PandasAI

Introduction:

Currently, we spend a lot of time editing, cleaning, and analyzing data using various methodologies.

Pandas is a popular Python library through which we can do the data manipulation.

Data Manipulation using Python means — It keeps the data in a structured format that is known as a “Data frame”. Data frames allow us to alter, clean up, or analyze the data. We can analyze the data by generating a bar graph, adding a new row/column, or by replacing the missing data.

To perform this operation of data manipulation it takes a lot of time and it’s a time-consuming process.

To overcome this drawback, we have the PandasAI library, a pandas library extension is more efficient for data analysis and manipulation.

Advantages of PandasAI:

  • It is a useful addition for Panda’s library users.
  • It has amazing capabilities, such as running language prompts that resemble SQL searches and producing visualizations directly from a Data Frame.
  • It increases productivity by automating several processes.
  • Even, if PandasAI is a strong library, still we need Panda’s library to be used because Panda’s library capabilities are required for some operations such as adding missing data to the Data Frame.
  • Pandas AI is a useful addition that enhances the functionality of the Panda’s library and further augments the efficiency and convenience of working with the data in Python.

What is PandasAI?

  • It is an extension of the Pandas library using OpenAI generative AI model.
  • It is used or allows users to generate insights from the Data Frame using just a text prompt.
  • It works on text-to-query generative AI developed by OpenAI.
  • Data Scientists and Data Analysts spend lots of time preparing the data for analysis (which is a huge drawback). Now they can use many strategies and procedures they have researched to reduce the time required for data preparation.
  • PandasAI is an addition to Panda’s library, we can pose these queries to PandasAI, and it will respond in the form of Pandas Data Frames, this saves time of manually browsing and responding to queries about the dataset.
  • By using OpenAI API PandasAI, we can achieve the goal of virtually conversing with a machine and providing the desired results rather than programming the task by ourselves.

How does PandasAI work?

It uses a generative AI model to understand and interpret Natural Language queries and translate them into Python code and SQL queries. It uses the code to interact with the data and return results to the users.

Who can use PandasAI?

It is designed to interact with the data in a more interactive way and it is used or designed for the Data Scientists, Data Analysts and Data Engineers who want to interact with their data in a more natural way.
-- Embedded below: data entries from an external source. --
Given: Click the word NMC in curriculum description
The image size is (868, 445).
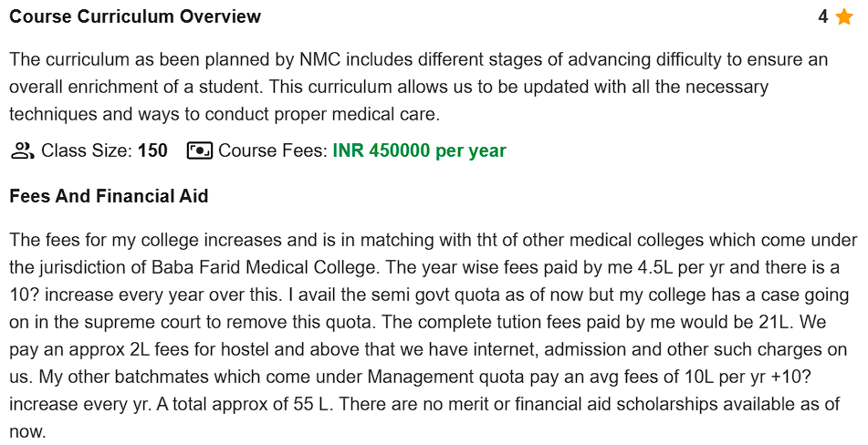Looking at the screenshot, I should click(x=319, y=60).
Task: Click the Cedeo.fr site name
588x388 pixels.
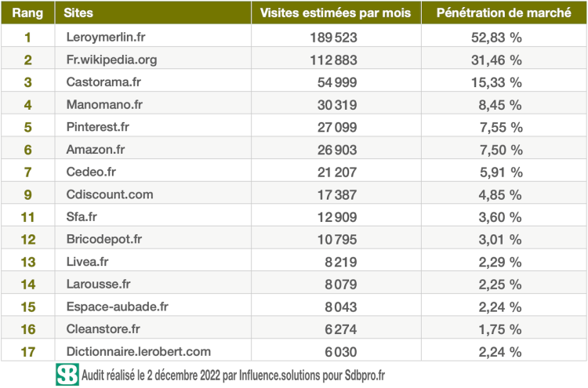Action: [x=92, y=172]
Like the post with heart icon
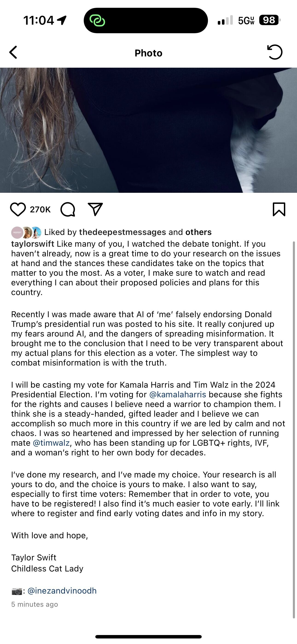Image resolution: width=297 pixels, height=644 pixels. click(x=18, y=209)
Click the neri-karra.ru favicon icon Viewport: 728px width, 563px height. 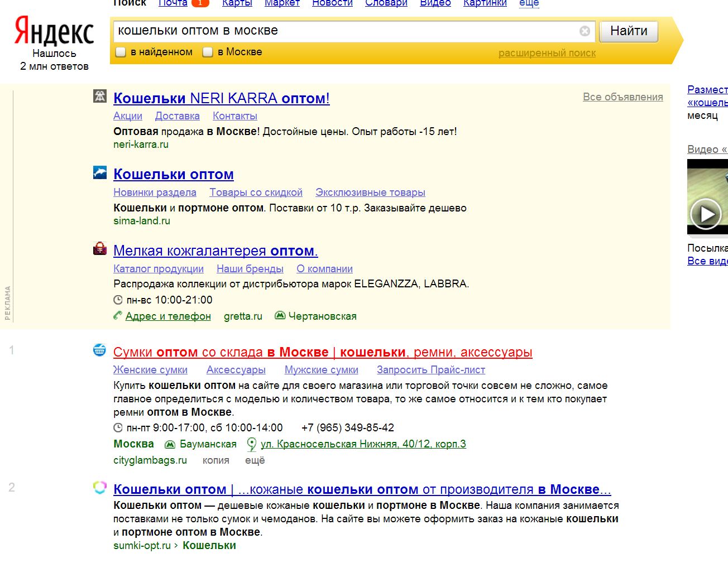(x=100, y=96)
It is most useful for those who are not familiar with SQL or Python or who want to save time and effort while working with data.

It is also useful for those who are familiar with Python and SQL as it allows them to ask questions about their data without having to write any complex code.

To start with Pandas AI:

Step1: First install PandasAI

pip install pandasai

Step2: After installing PandasAI, we can start using it by importing the SmartDataframe class and instantiating it with the data.

frompandasai import SmartDataframe

Step 3: Load the Dataset into a Data Frame using a dictionary.

import pandas as pd
df = pd.DataFrame({
"country": ["United States", "United Kingdom", "France", "Germany", "Italy", "Spain", "Canada",
"Australia", "Japan", "China",],
"gdp": [
19294482071552, 2891615567872, 2411255037952, 3435817336832, 1745433788416,
1181205135360, 1607402389504, 1490967855104, 4380756541440, 14631844184064, ],
"happiness_index": [6.94, 7.16, 6.66, 7.07, 6.38, 6.4, 7.23, 7.22, 5.87, 5.12],
})
df.head()
df.shape

Step 4: Initialize an OpenAl Large- Language Model (LLM)

Since PandasAI works on OpenAI LLM, we need to store OpenAI API key in the environment using the following code:

from pandasai.llm import OpenAI
llm = OpenAI(api_token="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")

Step 5: Provide a text prompt and a DataFrame to PandaAI.

We can then use the chat() method to ask the question in natural language.

Pondering what is SmartDataframe? Read this 👇🏻

A smartDataframe is a pandas (or polars) dataframe that inherits all the properties and methods from the pd.DataFrame, but also adds conversational features to it.

Now that we have instantiated the LLM, we can finally instantiate the SmartDataframe.

sdf = SmartDataframe(df, config={"llm": llm})
sdf.chat("Return the top 5 countries by GDP")
sdf.chat("What's the sum of the gdp of the 2 unhappiest countries?")
print(sdf.last_code_generated)

you can also use PandasAI to easily plot a chart.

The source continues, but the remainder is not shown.